• Fábio Ruiz.

Tomb Raider: A Origem - Inglaterra – 2018


Lara Croft, após o traumático desaparecimento de seu pai, o bilionário Richard Croft, é uma pária, vive de entregas de restaurantes e pratica artes marciais à margem da herança que lhe espera. Quando forçada a assinar a declaração de morte de seu pai, após sete anos de sua partida, Lara recebe um quebra-cabeças japonês que a coloca no rastro dos passos por ele trilhados.

O roteiro apresenta a personagem já adulta, utilizando de flashbacks para estabelecer a relação com seu pai ou apresentar elos faltantes que aos poucos encadearão a história. A trama começa com muita ação, entre cenas de luta e perseguições de bicicleta ou a pè, e é interessante até quando Lara e Lu Ren, filho do homem que desapareceu junto com seu pai ao levá-lo a uma misteriosa ilha na costa do Japão em busca da tumba de uma mítica imperatriz japonesa, partem atrás deles.
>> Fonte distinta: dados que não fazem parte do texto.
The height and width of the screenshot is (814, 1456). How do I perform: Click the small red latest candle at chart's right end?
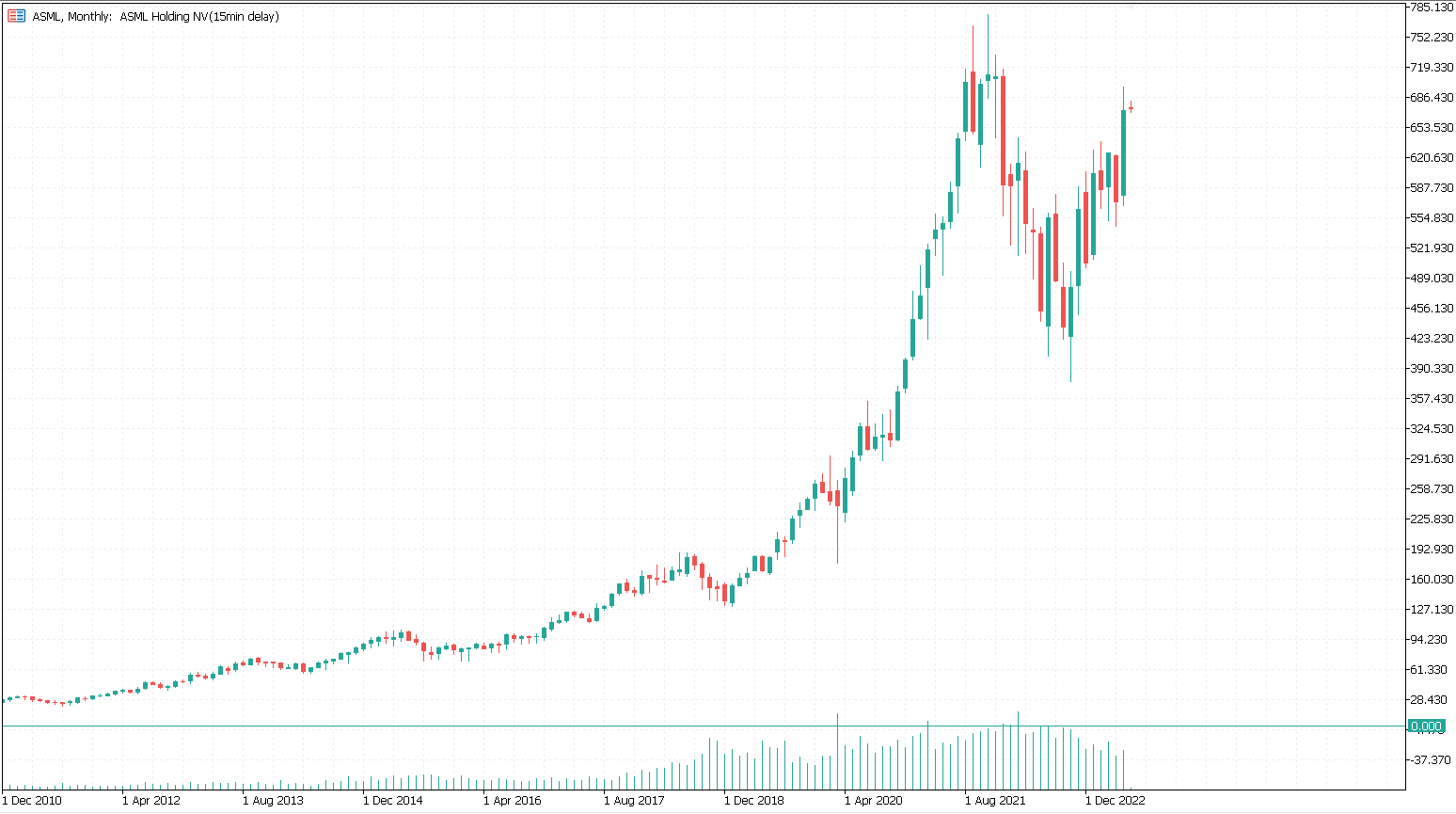click(x=1132, y=108)
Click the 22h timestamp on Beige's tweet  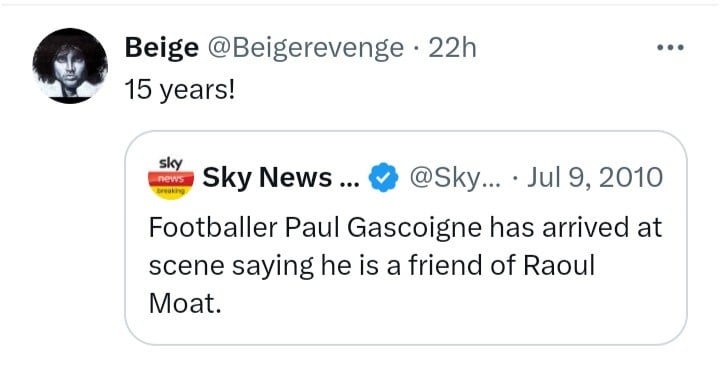452,47
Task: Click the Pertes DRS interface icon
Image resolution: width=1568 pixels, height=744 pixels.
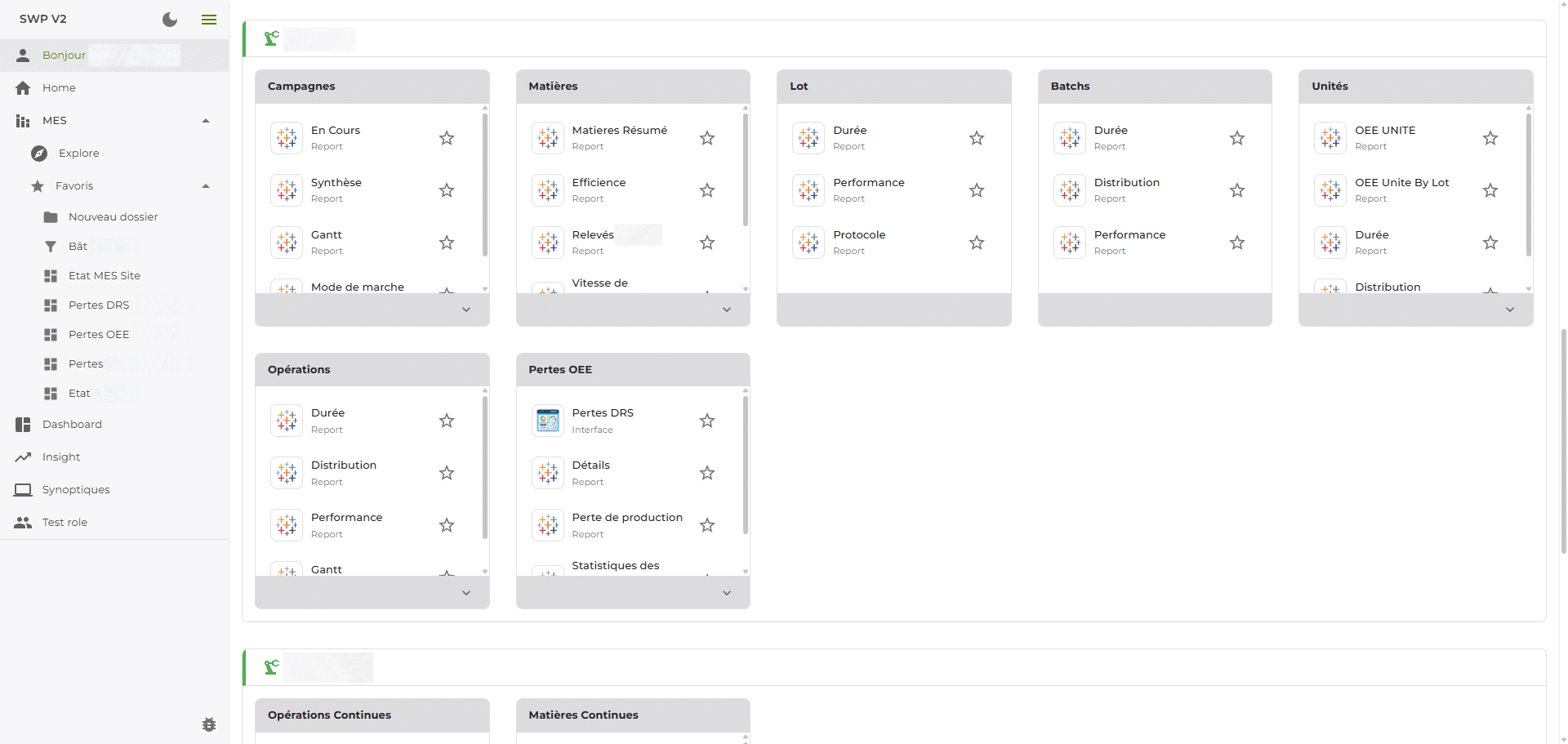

Contudo, ao chegarem à ilha, a história torna-se, nitidamente, recortes dos Indiana Jones, em que até a fotografia, cenários e arte em geral, mimicam seus filmes, tornando-se cansativo, apesar de toda a ação. A direção consegue imprimir, em alguns momentos, características de videojogos nos remetendo à origem da personagem.

Porém, é comum e muito similar as feitas para os Indiana. Alicia Vikander concede humanidade e veracidade à personagem, mostrando por que ganhou o Oscar. Seu trabalho se destaca em meio a tantos desacertos. Já Dominic West e Kristin Scott Thomas fazem um trabalho digno, mas sem importância; Walton Goggins entrega um vilão estereotípico, inclusive canastrão; e Daniel Wu completa, competentemente, o elenco principal.

A fotografia parece se dividir em duas fases: antes e depois da ilha; antes é interessante; depois Indiana Jones. Os efeitos especiais caem na mesma armadilha. A música e o figurino são apenas bons e a edição não peca.

Remakes, reboots, ou seja lá o que forem, a indústria cinematográfica vem neles se apoiando para garantir receitas, mas a fórmula parece estar se desgastando, como qualquer outra quando não se reinventa. O filme ainda entretém, muito graças a Alicia, que é demais atriz para a personagem.